Experts are calling for better access to newly developed technologies to tackle the problem.
Poorly trained chemists and infrastructure are hampering drug quality testing in many countries, both poor and middle-income.
A lack of sustainable, cheap and user-friendly technologies is also a barrier to the detection of fake and shoddy drugs.
Governments need to take steps to boost their ability to identify such medicines in their domestic markets.
The report suggests making detection technologies more accessible in low- and middle-income countries, and ensuring that field technologies and techniques are cheap, durable and easy to use and maintain.
It called on the US National Institute of Standards and Technology to fund such technologies for use in detection, analysis and sampling of medicines for testing.
Investment should be in field technology and rapid screening equipment, as well as in more sophisticated laboratory equipment, it said.
The Geneva-based World Health Organisation (WHO) has already drafted an international code of practice which sets out guidelines on surveillance, regulation, and law enforcement, to be adopted by all countries.
A global agreement on enforcing these guidelines should now be reached, the report recommends.
Researchers writing in the International Journal of Tuberculosis and Lung Disease earlier this month said that substandard and falsified drugs are readily available in low and middle-income countries, and and probably contribute to anti-tuberculosis (TB) drug resistance.
Based on an analysis of common TB drugs isoniazid and rifampicin, the study looked at samples from pharmacies in 19 cities across Africa, as well as Brazil, China, India, Russia, Thailand and Turkey.
In all, 9% of the samples failed quality tests, but the failure rate was 16% in African countries, 10% in India and around 4% in other countries.
Pharmaceutical companies producing drugs for high-income countries tended to have higher standards, possibly because governments were better at testing for quality themselves, the US report said.
Cheaper prices were often the result of impure ingredients and corner-cutting during manufacture, while some countries simply didn't carry out many raids for fake drugs.
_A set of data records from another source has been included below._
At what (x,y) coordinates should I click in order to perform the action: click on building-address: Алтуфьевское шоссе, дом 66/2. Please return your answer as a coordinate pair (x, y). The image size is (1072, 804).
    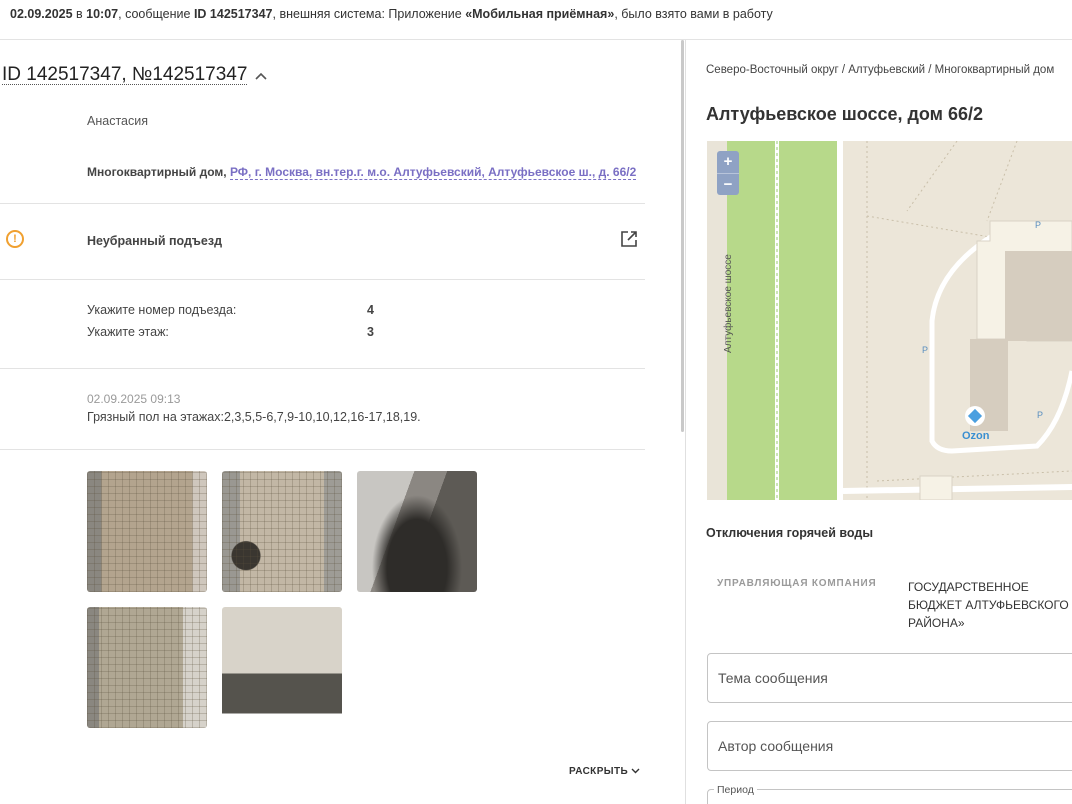
    Looking at the image, I should click on (845, 114).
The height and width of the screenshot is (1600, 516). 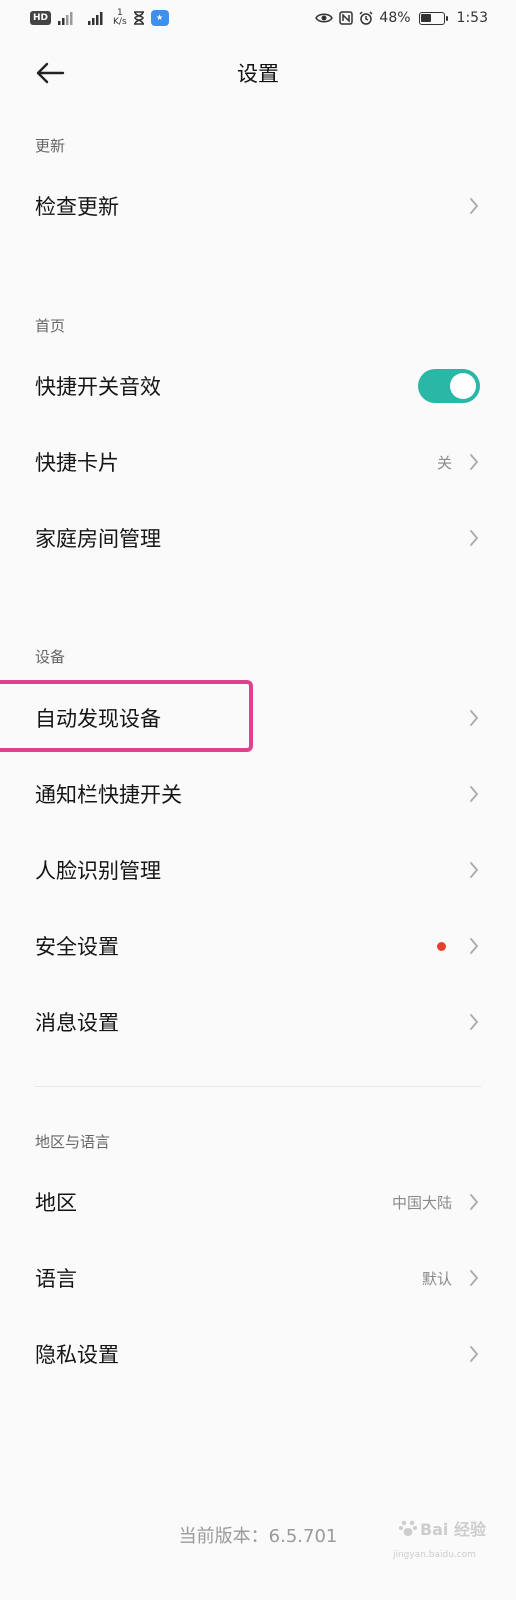 I want to click on row-label: 家庭房间管理, so click(x=98, y=539).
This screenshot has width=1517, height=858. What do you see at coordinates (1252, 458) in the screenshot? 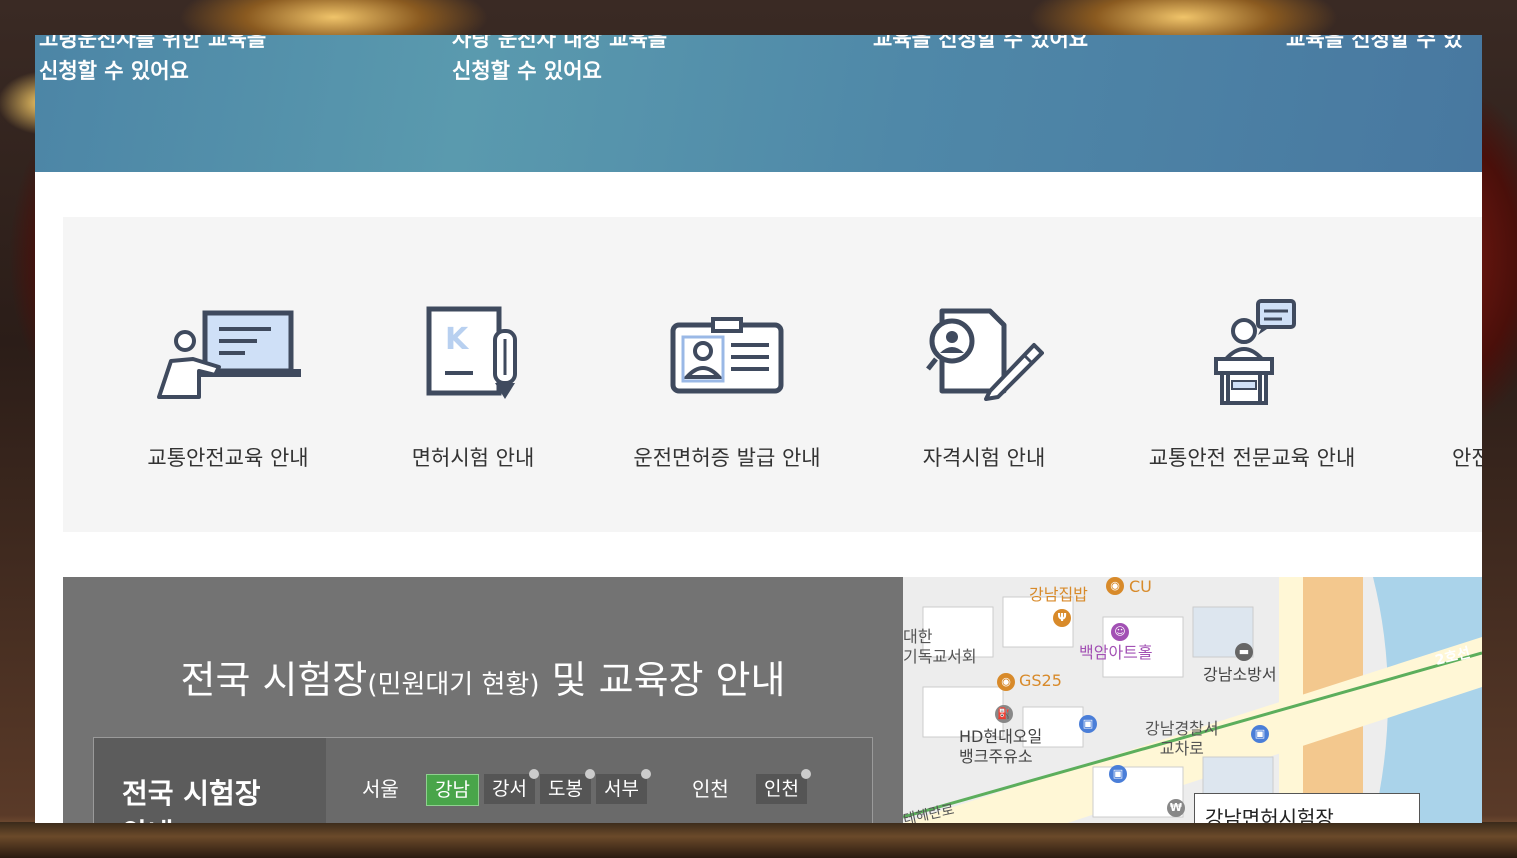
I see `quick-item-label: 교통안전 전문교육 안내` at bounding box center [1252, 458].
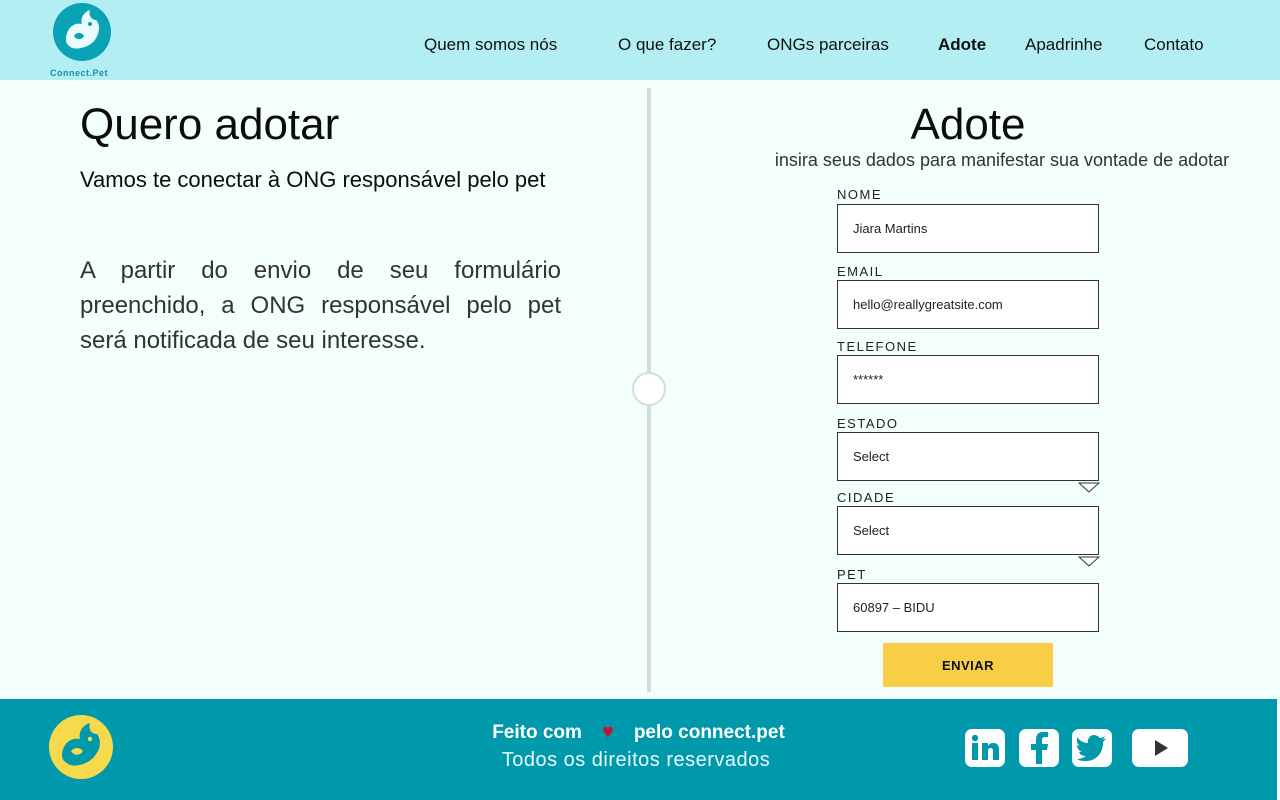 The width and height of the screenshot is (1280, 800). Describe the element at coordinates (968, 228) in the screenshot. I see `nome-field: Jiara Martins` at that location.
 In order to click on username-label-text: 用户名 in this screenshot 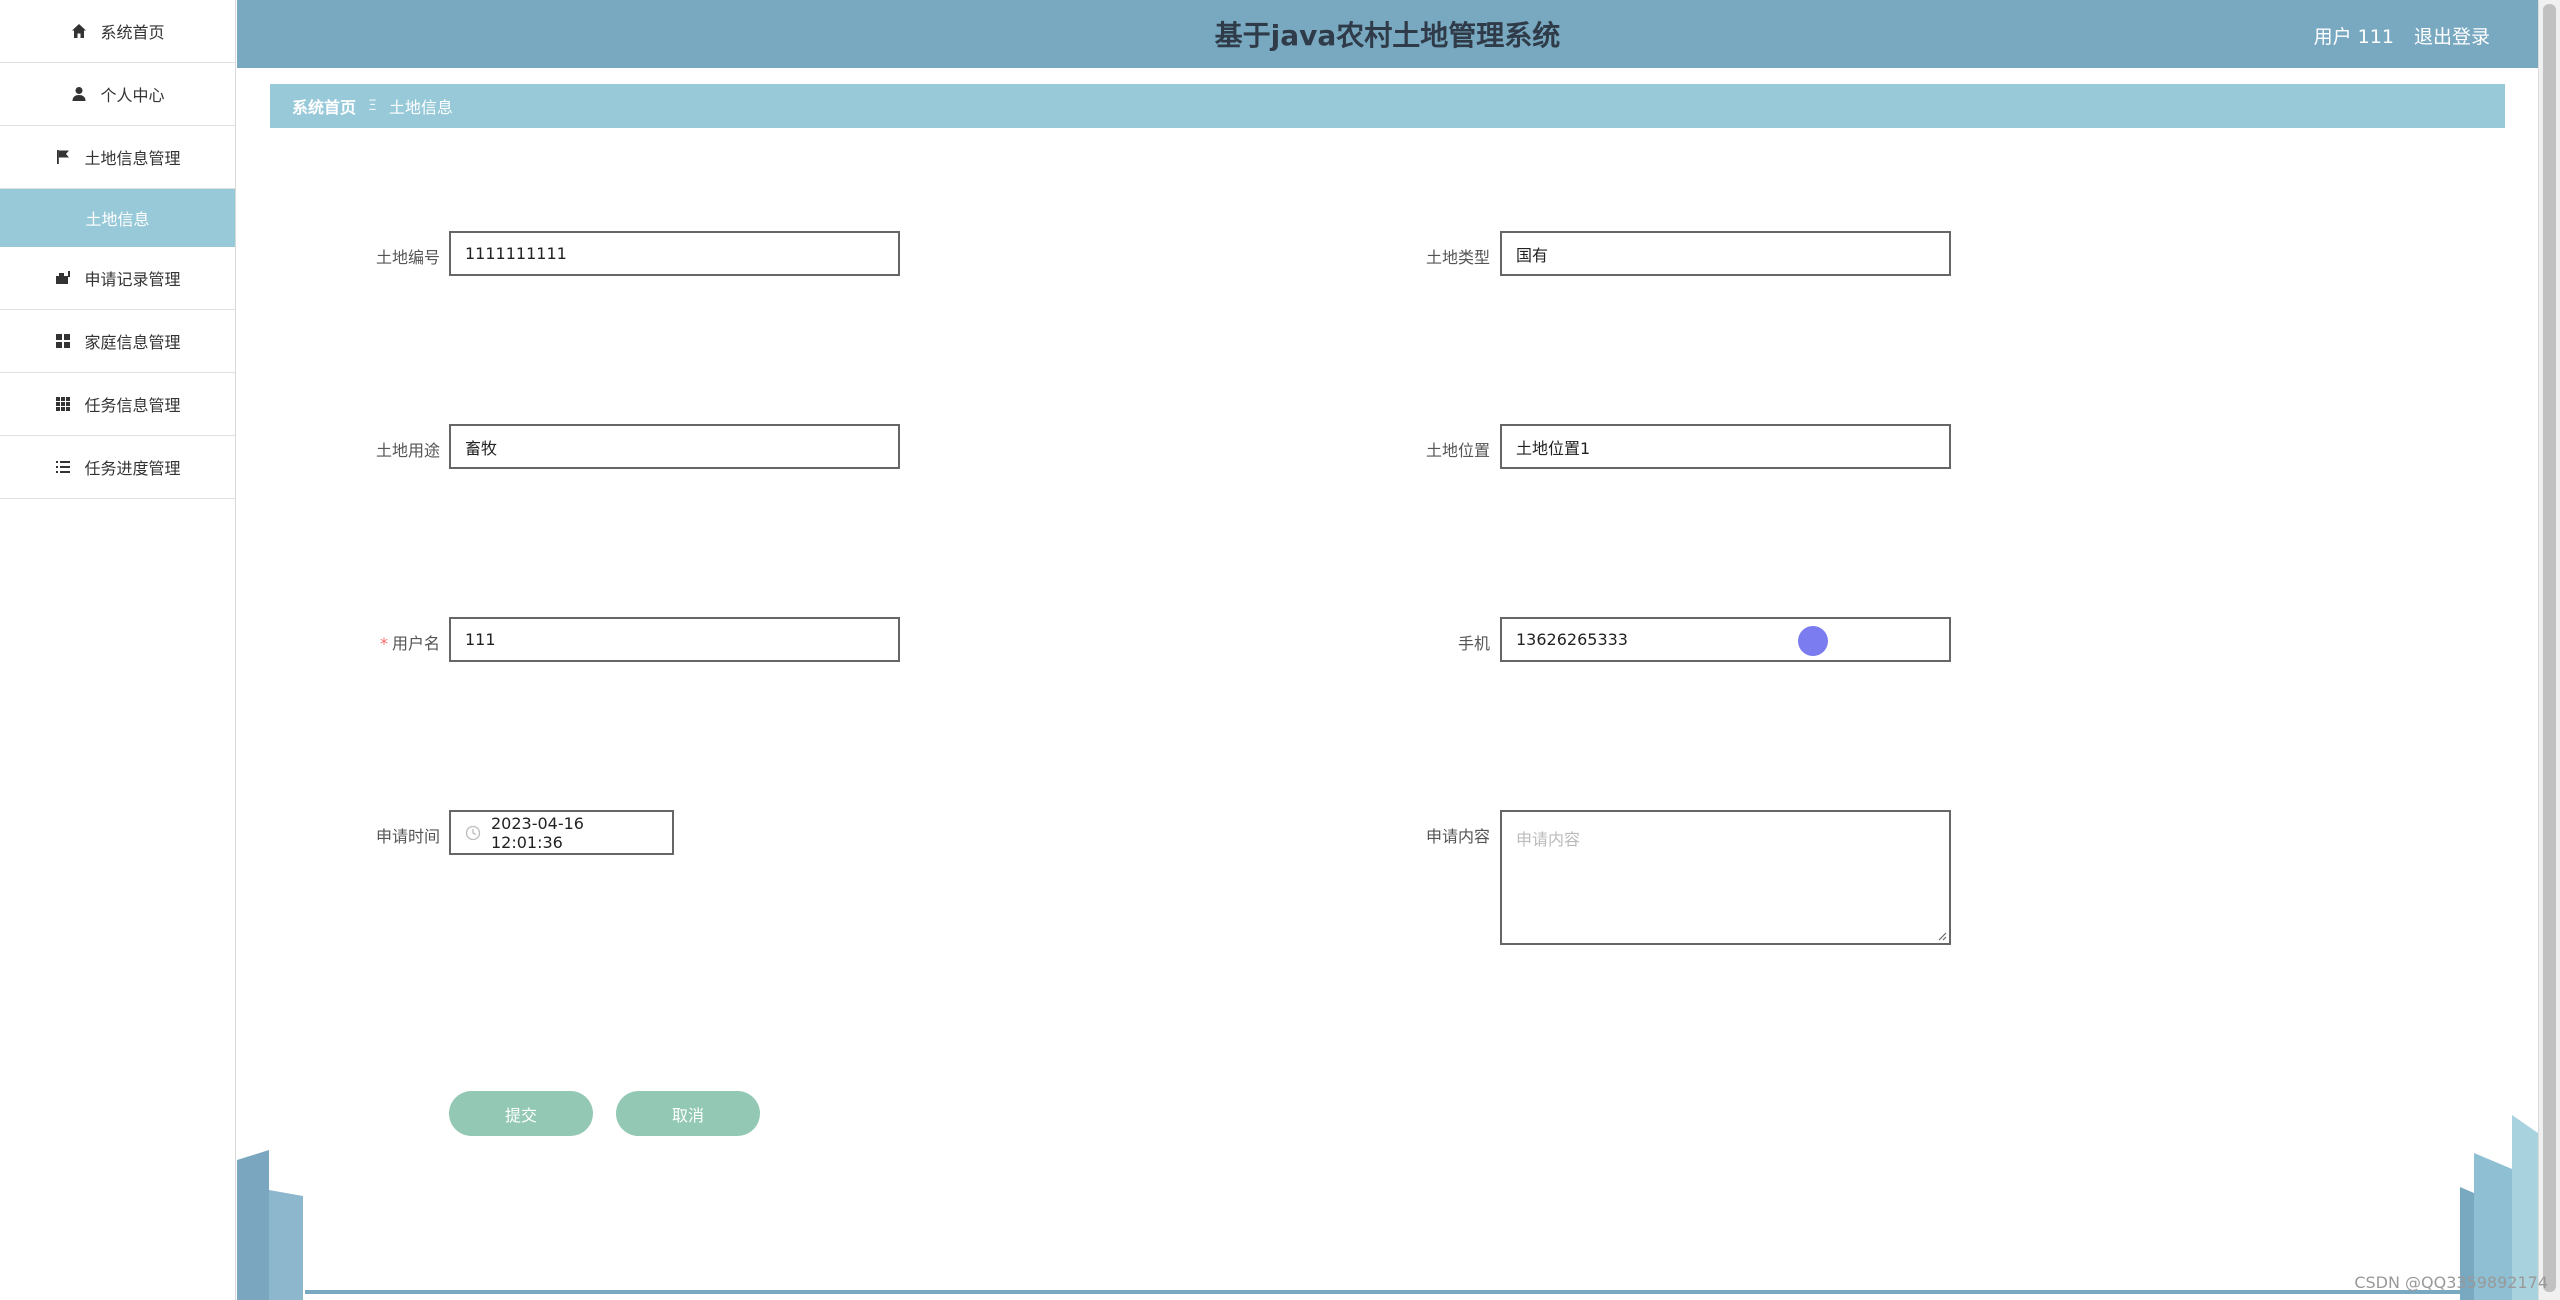, I will do `click(416, 644)`.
According to Hans Hogerzeil, professor of global health at the University of Groningen in the Netherlands, the Indian government at both federal and state-level is not at all interested in medicine quality in general and fake medicines in particular.
He said the authorities had instead put industrial interests above public health.

Meanwhile, Indian public health activist Mira Siva warned that concerns over fake drugs were often the result of public relations manoeuvres on the part of multinationals pharmaceutical companies aimed at increasing public aversion to generic drugs made by smaller companies in India and Brazil.